→ **WHAT IS REQUIRED**
Please filter the rows below and copy out every line that contains the word "should".

Stored records
────────────────────
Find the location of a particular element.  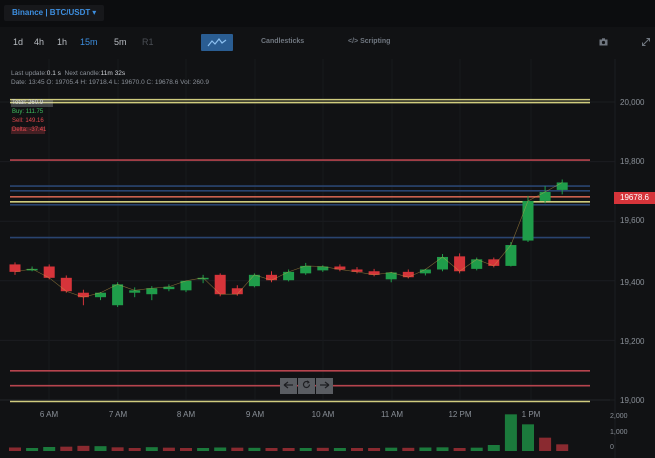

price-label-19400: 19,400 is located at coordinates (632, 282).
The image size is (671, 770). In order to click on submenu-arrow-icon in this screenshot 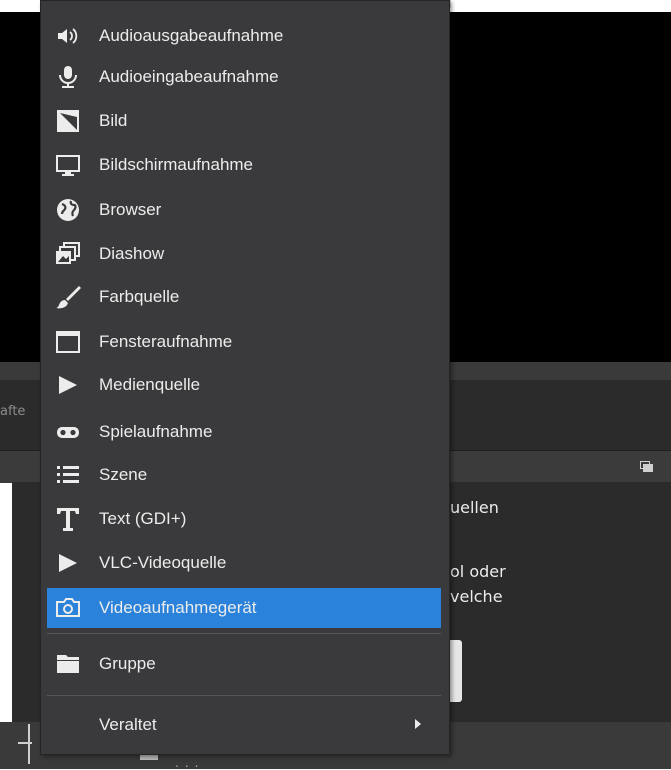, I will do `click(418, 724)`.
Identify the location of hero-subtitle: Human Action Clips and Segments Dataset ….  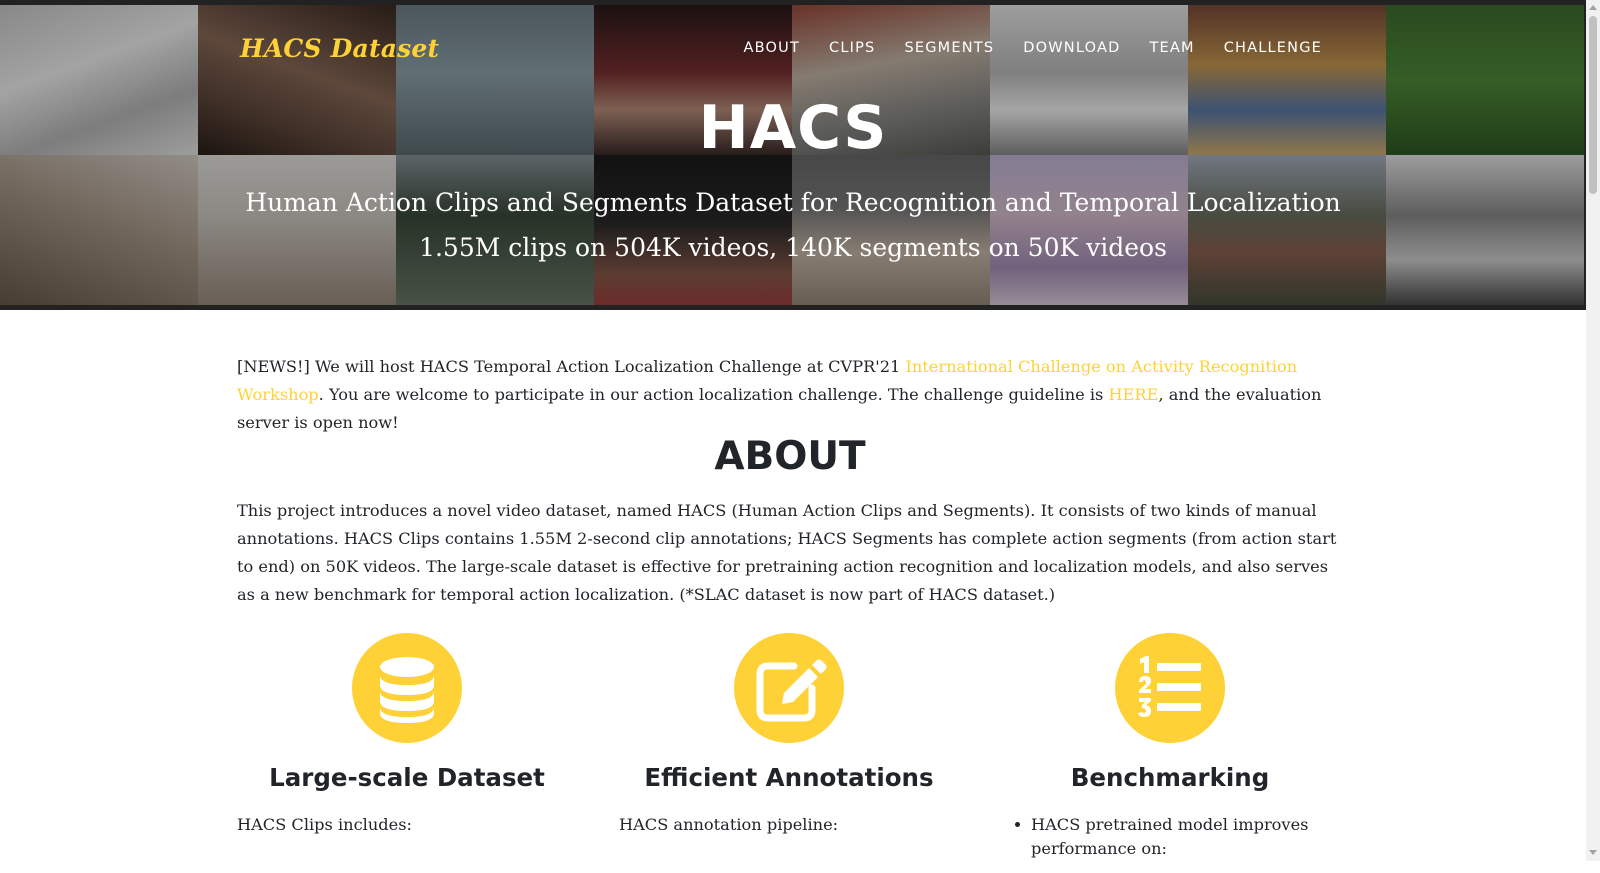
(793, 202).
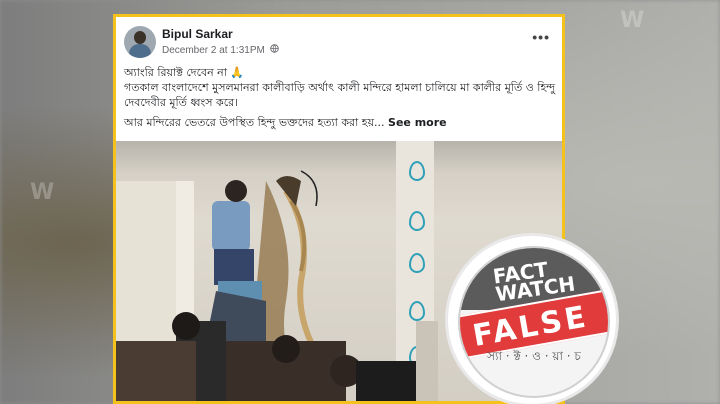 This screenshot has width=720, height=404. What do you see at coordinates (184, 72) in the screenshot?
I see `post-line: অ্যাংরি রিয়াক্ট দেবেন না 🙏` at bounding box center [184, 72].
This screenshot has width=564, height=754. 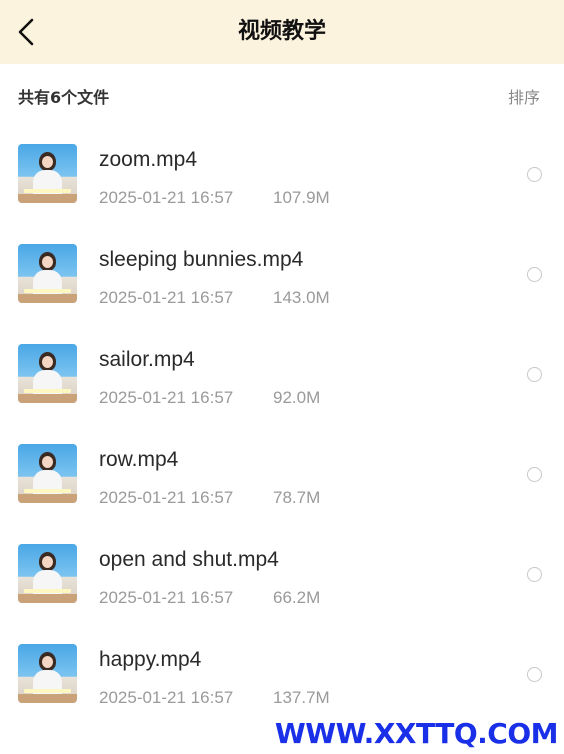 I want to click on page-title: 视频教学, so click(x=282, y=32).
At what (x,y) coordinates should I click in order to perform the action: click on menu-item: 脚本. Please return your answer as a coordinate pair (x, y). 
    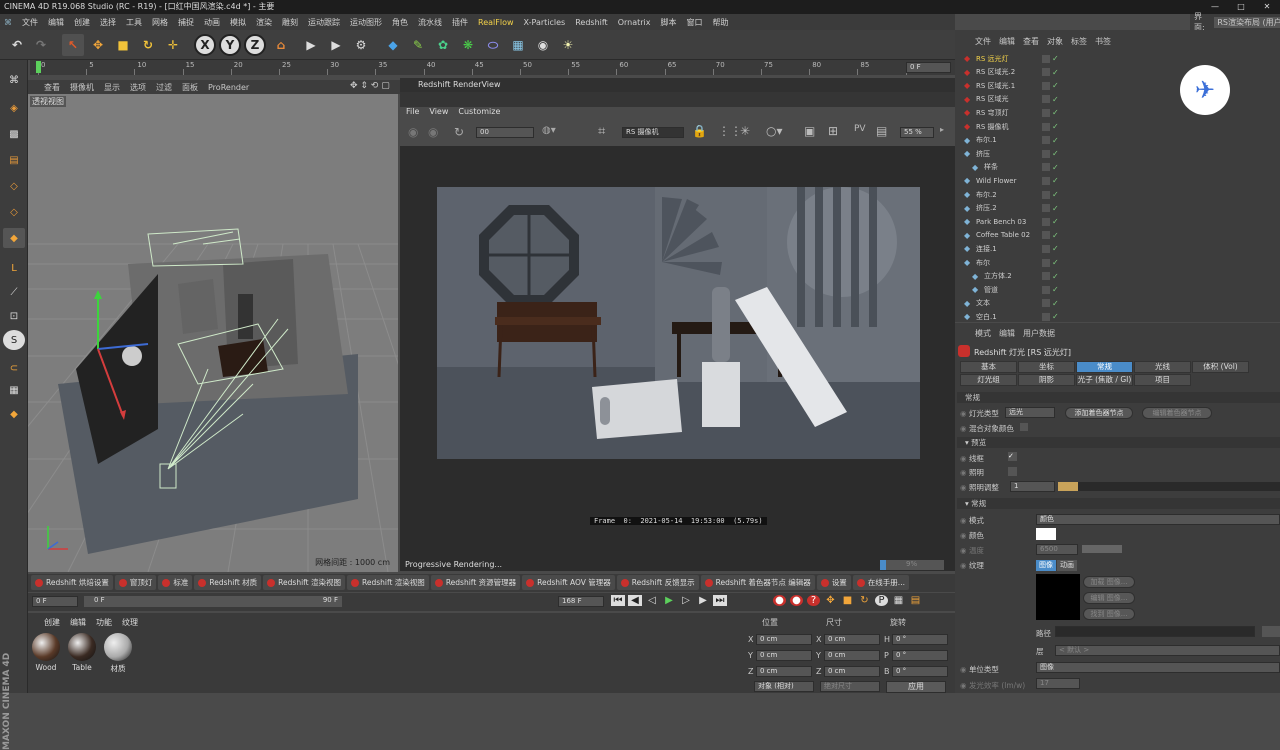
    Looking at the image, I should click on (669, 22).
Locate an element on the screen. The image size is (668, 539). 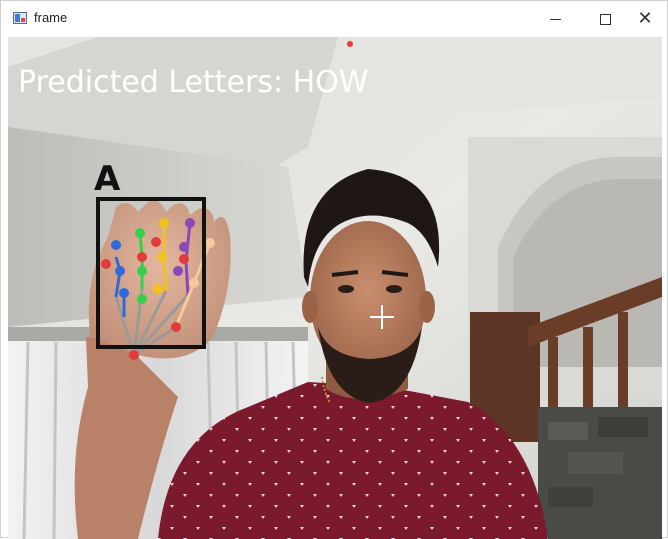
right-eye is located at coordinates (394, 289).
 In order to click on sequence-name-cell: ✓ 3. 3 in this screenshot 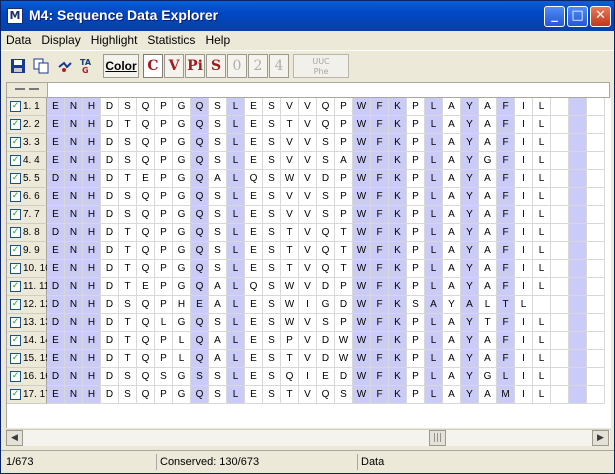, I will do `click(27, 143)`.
────────────────────
→ **TASK OUTPUT**
At what (x,y) coordinates should I click in order to perform the action: click on menu-item: 脚本. Please return your answer as a coordinate pair (x, y). 
    Looking at the image, I should click on (669, 22).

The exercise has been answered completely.